Ports and carriers make huge strides in cutting pollution
But will it be enough for the bureaucrats?
The anti-pollution brigade continues to rule the waves in port planning in California, imposing ever more strict standards every year. A conference/workshop in Long Beach earlier this month shows just how well the industry has done in keeping up with these demands.
Long Beach is a prime example. Diesel smog is down 72 percent, two years ahead of the deadline, while Nox is down by 46 percent (2014 reduction – 22 percent) and Sox down 73 percent (2014 – 93 percent). CO is down by 47 percent and hydrocarbons by 43 percent, according to Rick Cameron, director of environmental planning.
APL shows what is being done by the carriers. At Oakland, cold ironing began three years ahead of requirements. Four berths at LA are slated for cold ironing, the last being scheduled in 2014. Adapting vessels to cold ironing costs $2 million per ship. By 2014, 60 percent of vessels calling at Oakland will be using shoreside power (reducing emissions by 50 percent) while 50 percent of ships calling at LA will be plugged in (also reducing emissions by 50 percent – which of course has more vessel calls.
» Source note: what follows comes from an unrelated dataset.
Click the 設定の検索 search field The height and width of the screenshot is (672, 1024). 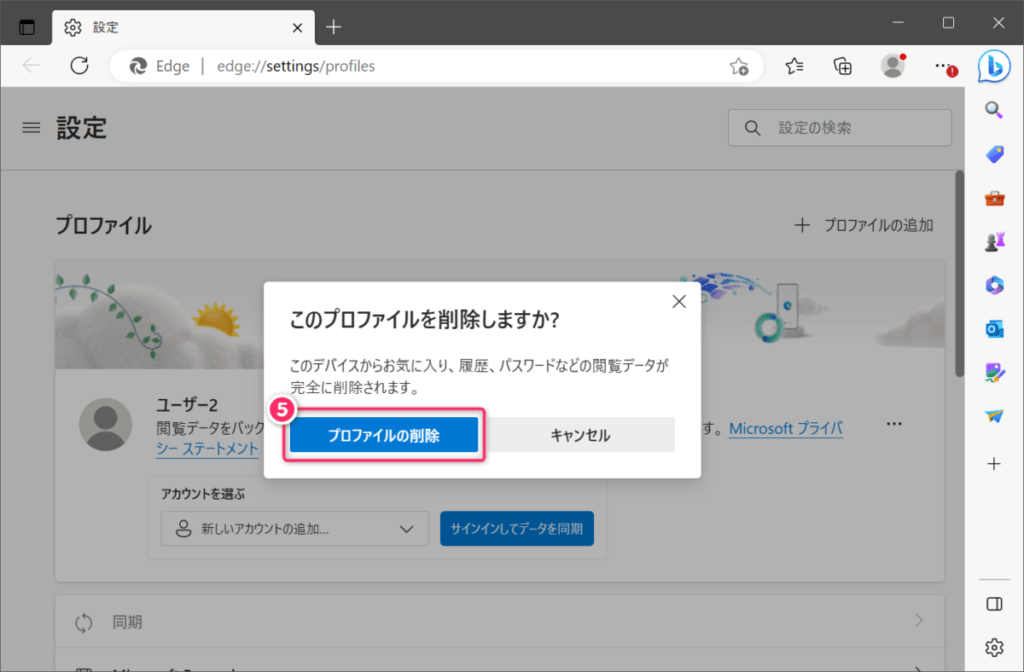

APL is telling California's Air Resources Board this year that a three-hour connect/disconnect is too strict – a fact that lines have been trying to convey to the authorities for some time.
Ashebir Jacob of Moffatt and Nichol took an unusual approach to slow steaming effects. The cumulative savings of a vessel traveling at 17.5 knots which is unloaded by a quay crane at 40 moves per hour will be about $20/ TEU, while 150,000 metric tons of CO2 will be saved.
At APM's Virginia terminal, operations are 90 percent automated and have cut truck idling time by at least 30 percent. Container stacking produces no emissions and is automated to all intents and purposes. Ship-to-shore cranes and rail-mounted gantries use what can be most accurately as recycled electric power – the power is returned to the electric grid. The bottom line is that fuel consumption in operations has been reduced by 70 percent, while diesel emissions are down by 80 percent.
Those are all impressive achievements. But the industry has become cynical and disenchanted with bureaucrats and regulators and there is a lingering feeling that every time a new saving is made, the bureaucrats will make the requirements even stricter.